▸ **Your assignment**:
None of the pictures should appear; the lines from the line containing "You are a GUI" through the last line of the listing must be repeated exactly.

▸ **Material supplied**:

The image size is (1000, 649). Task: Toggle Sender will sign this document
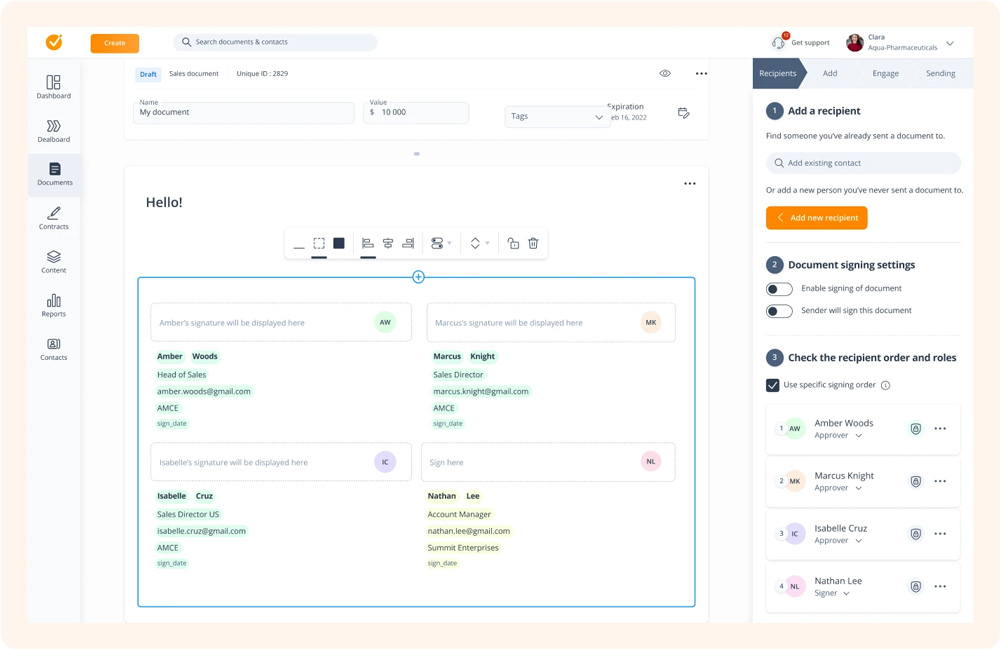click(779, 311)
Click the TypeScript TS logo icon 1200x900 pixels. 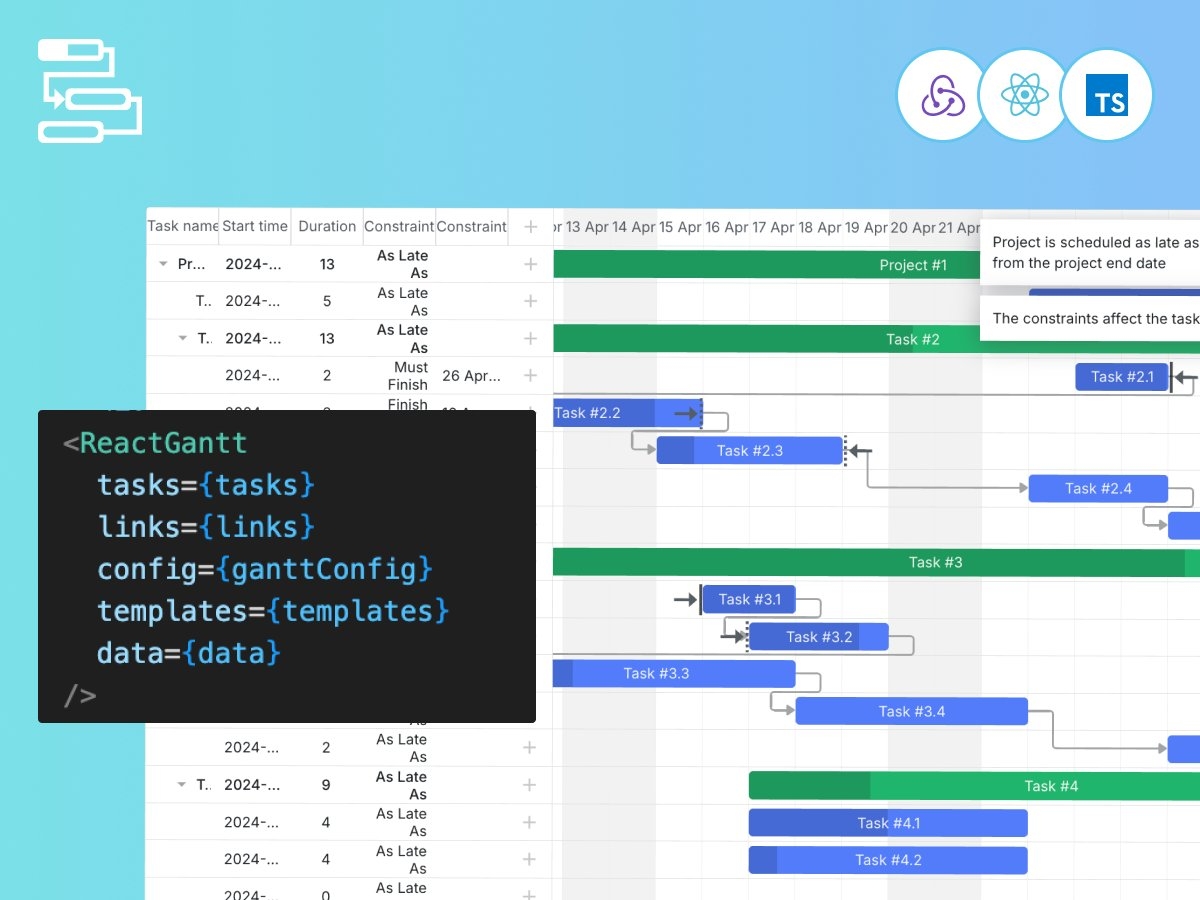coord(1106,96)
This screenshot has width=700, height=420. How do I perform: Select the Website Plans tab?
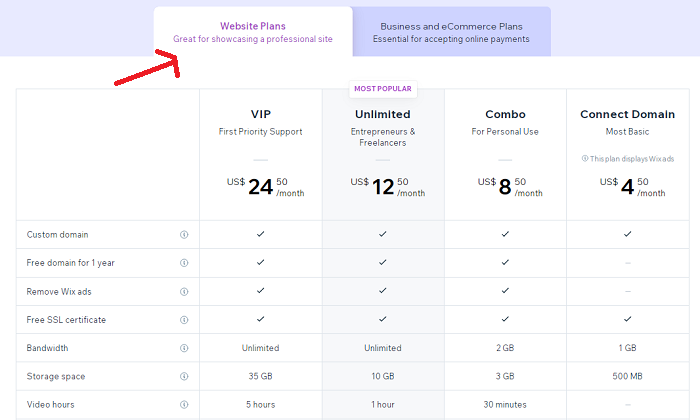click(x=253, y=32)
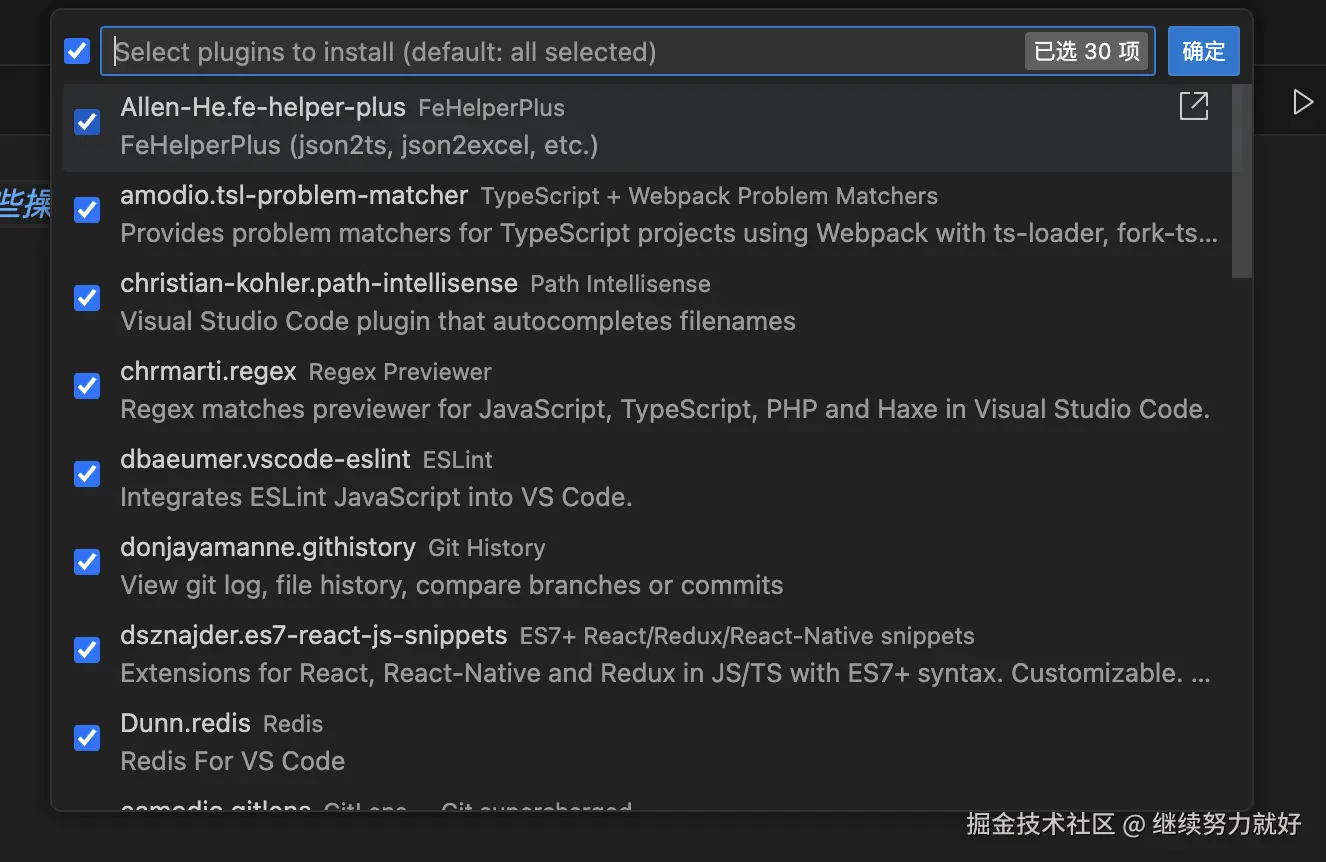The image size is (1326, 862).
Task: Open Allen-He.fe-helper-plus extension link icon
Action: pyautogui.click(x=1194, y=106)
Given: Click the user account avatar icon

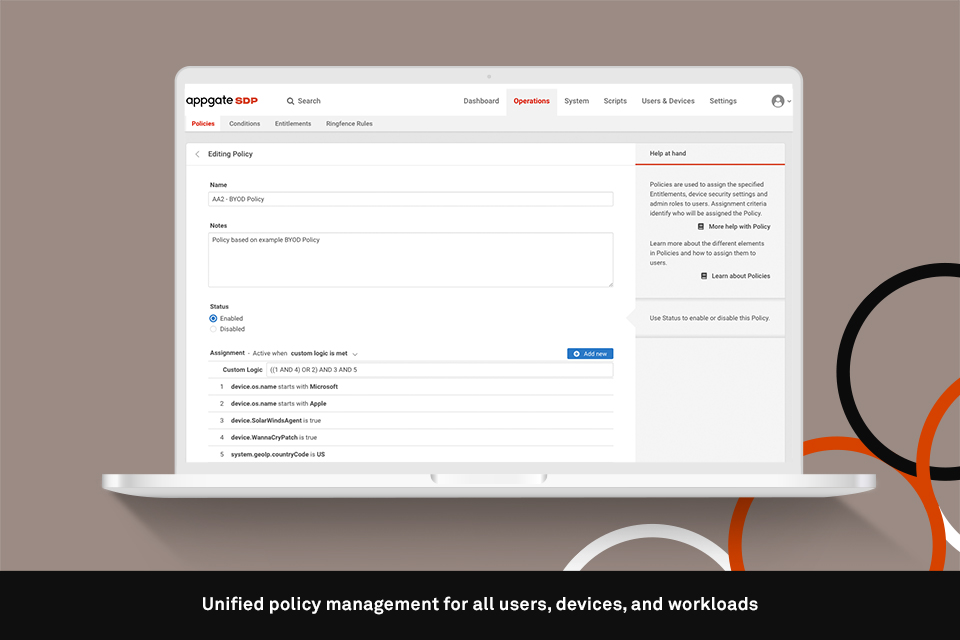Looking at the screenshot, I should (x=777, y=101).
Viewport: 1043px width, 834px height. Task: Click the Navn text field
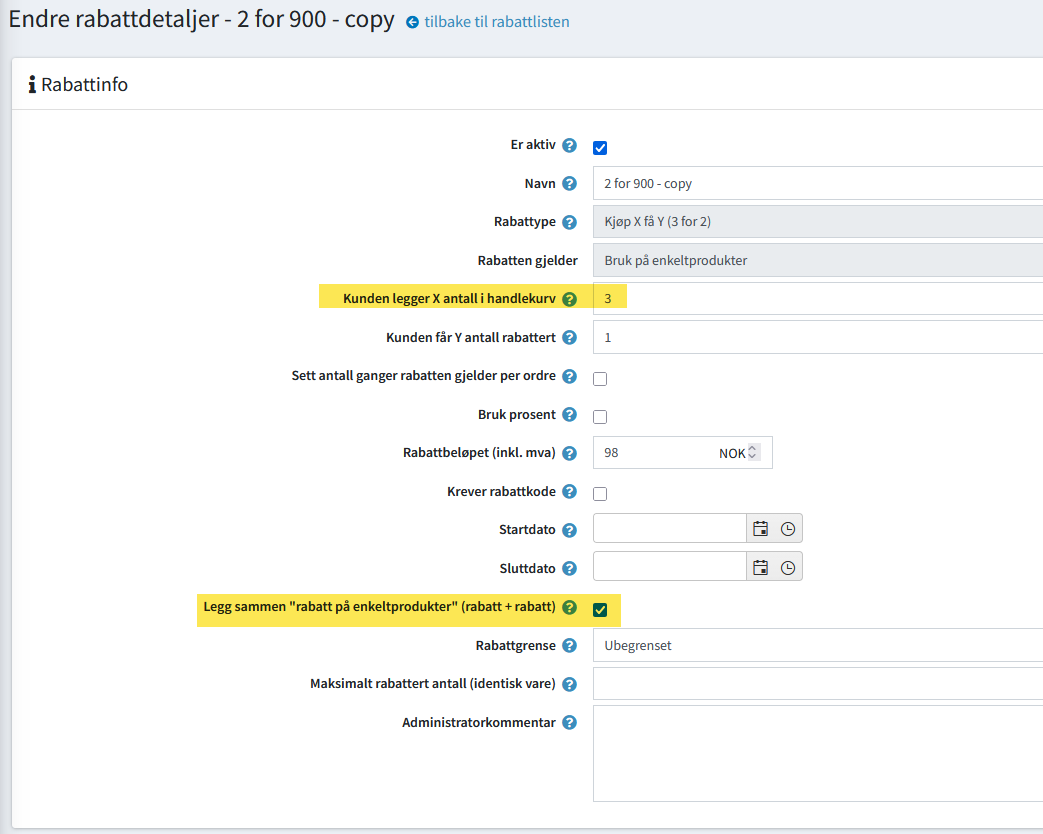(x=817, y=184)
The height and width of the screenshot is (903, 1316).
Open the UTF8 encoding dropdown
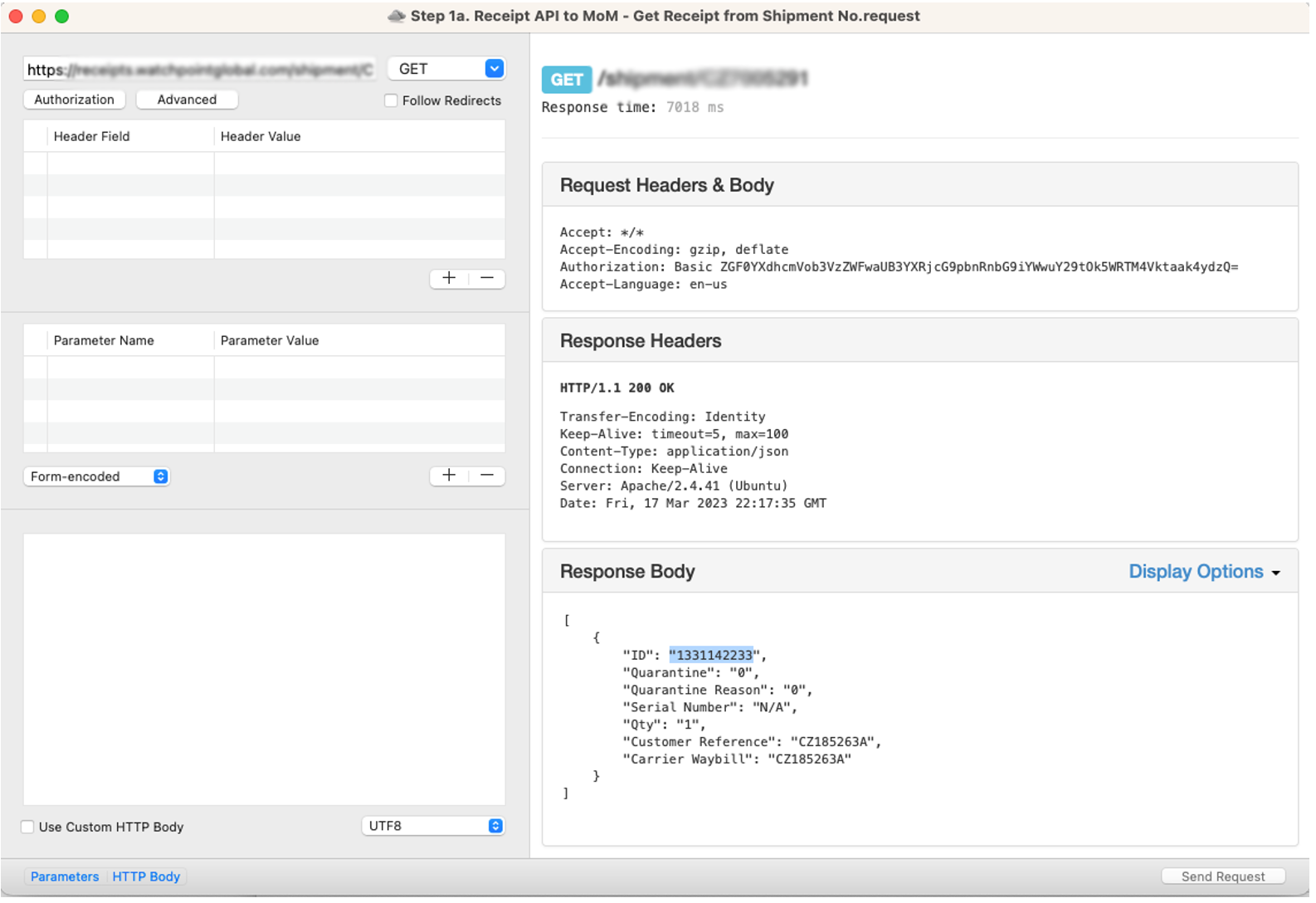click(x=433, y=827)
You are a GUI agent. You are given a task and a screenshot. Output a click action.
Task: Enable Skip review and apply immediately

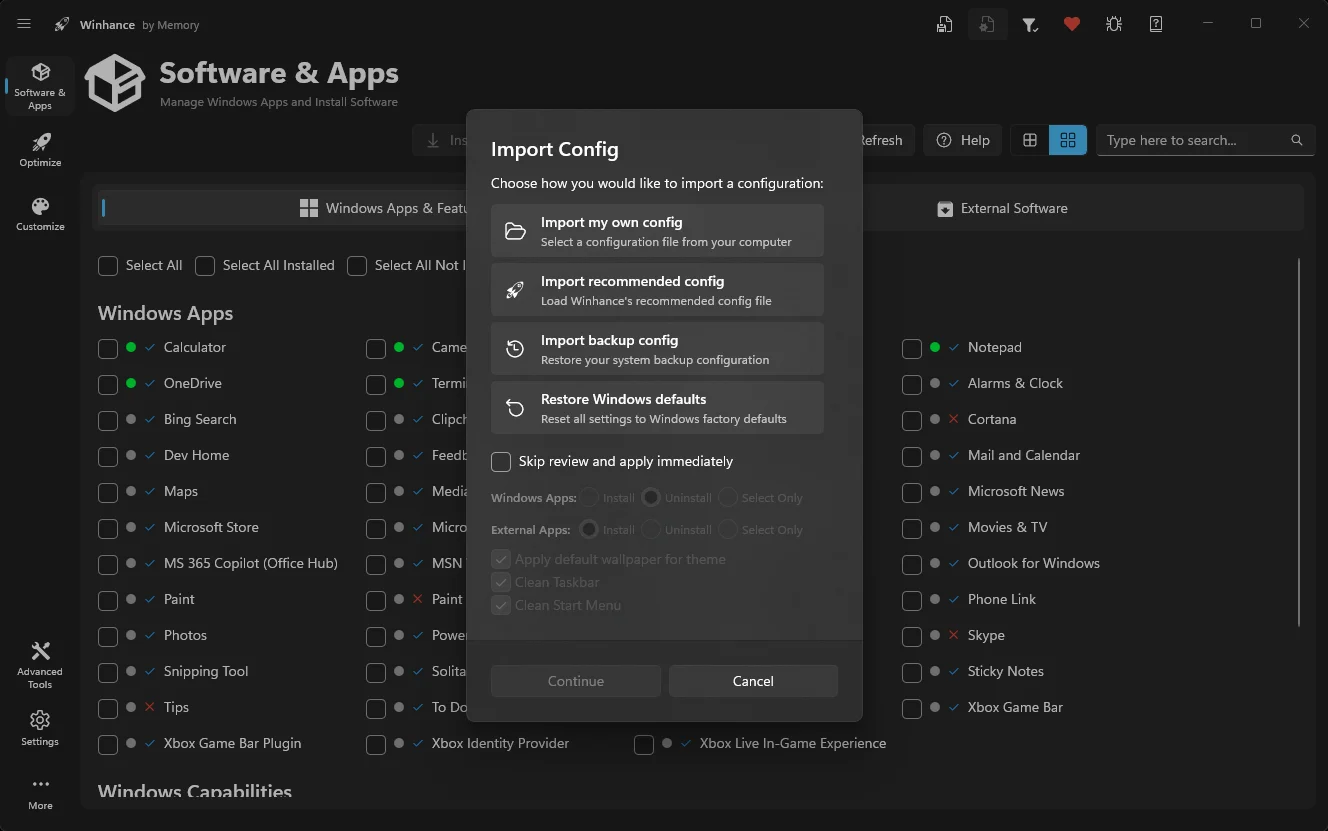point(501,462)
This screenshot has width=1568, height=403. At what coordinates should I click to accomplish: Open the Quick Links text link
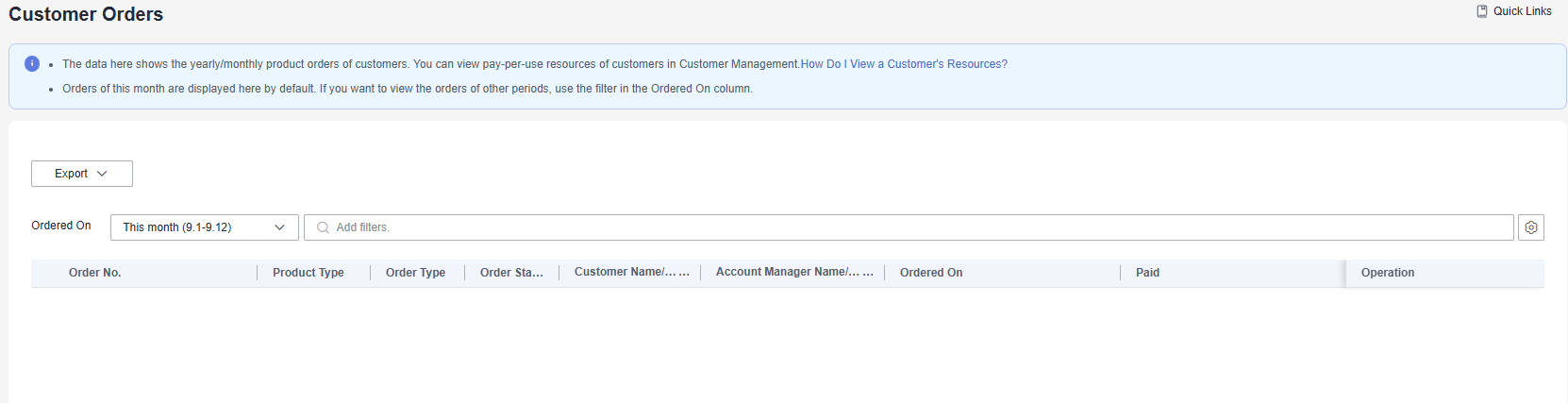pyautogui.click(x=1522, y=11)
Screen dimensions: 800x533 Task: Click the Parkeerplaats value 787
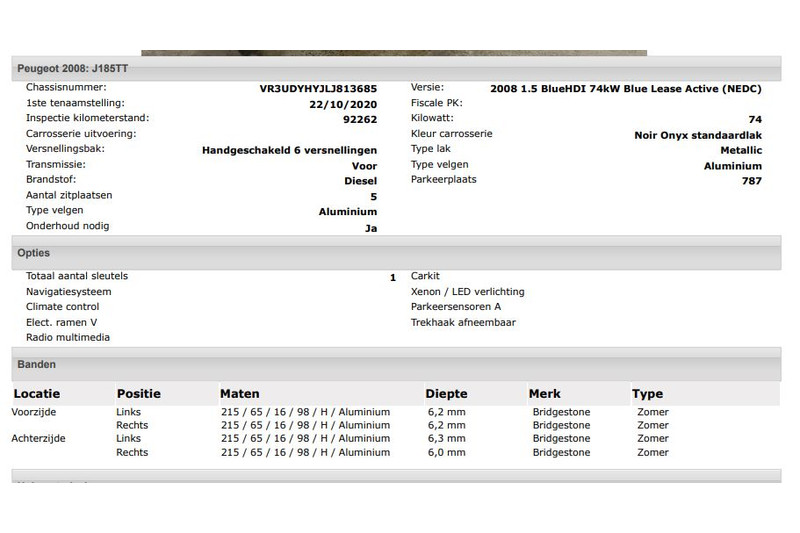coord(751,181)
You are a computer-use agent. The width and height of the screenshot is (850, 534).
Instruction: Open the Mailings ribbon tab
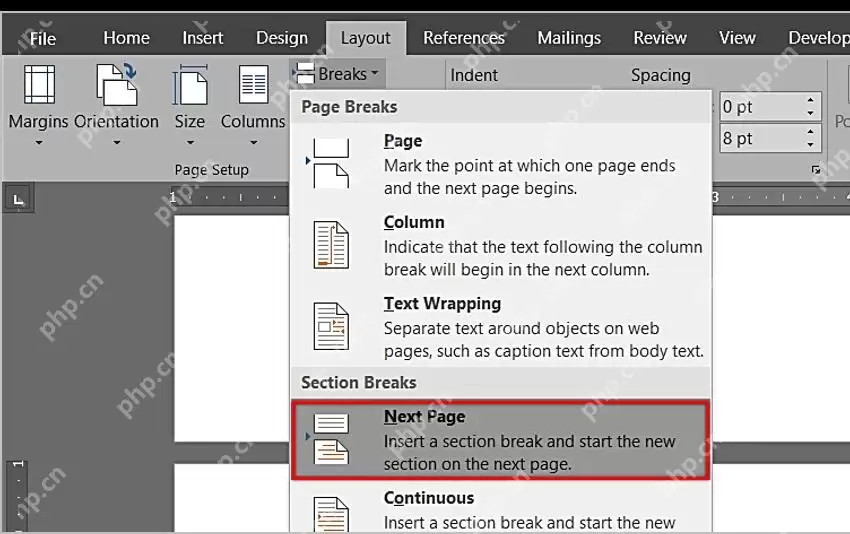[x=569, y=38]
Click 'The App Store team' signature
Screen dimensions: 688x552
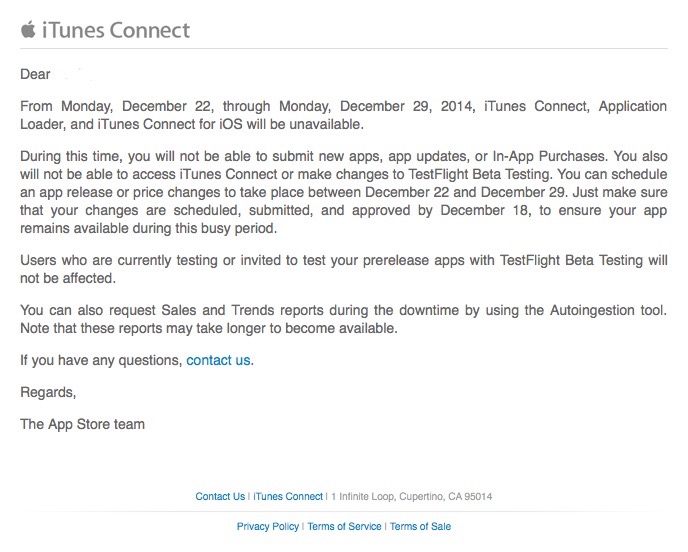tap(82, 424)
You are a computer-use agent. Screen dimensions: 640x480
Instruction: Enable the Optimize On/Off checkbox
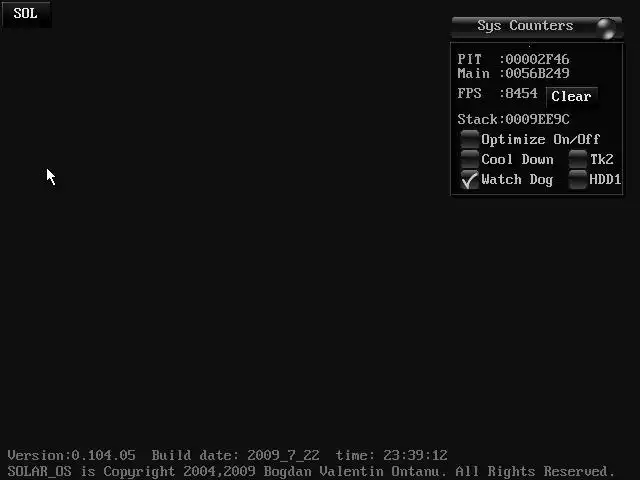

▸ **Solved problem**:
You are a GUI agent. You are given a task and a screenshot. Output a click action.
Task: Enable Skip review and apply immediately

point(501,462)
This screenshot has width=1568, height=403. At what coordinates should I click to accomplish: Open the Quick Links text link
pyautogui.click(x=1522, y=11)
Screen dimensions: 800x533 Task: Click the Parkeerplaats value 787
coord(751,181)
You are a computer-use agent. The width and height of the screenshot is (850, 534).
Instruction: Open the Mailings ribbon tab
[x=569, y=38]
Click 'The App Store team' signature
Screen dimensions: 688x552
tap(82, 424)
You are a computer-use agent. Screen dimensions: 640x480
Instruction: Enable the Optimize On/Off checkbox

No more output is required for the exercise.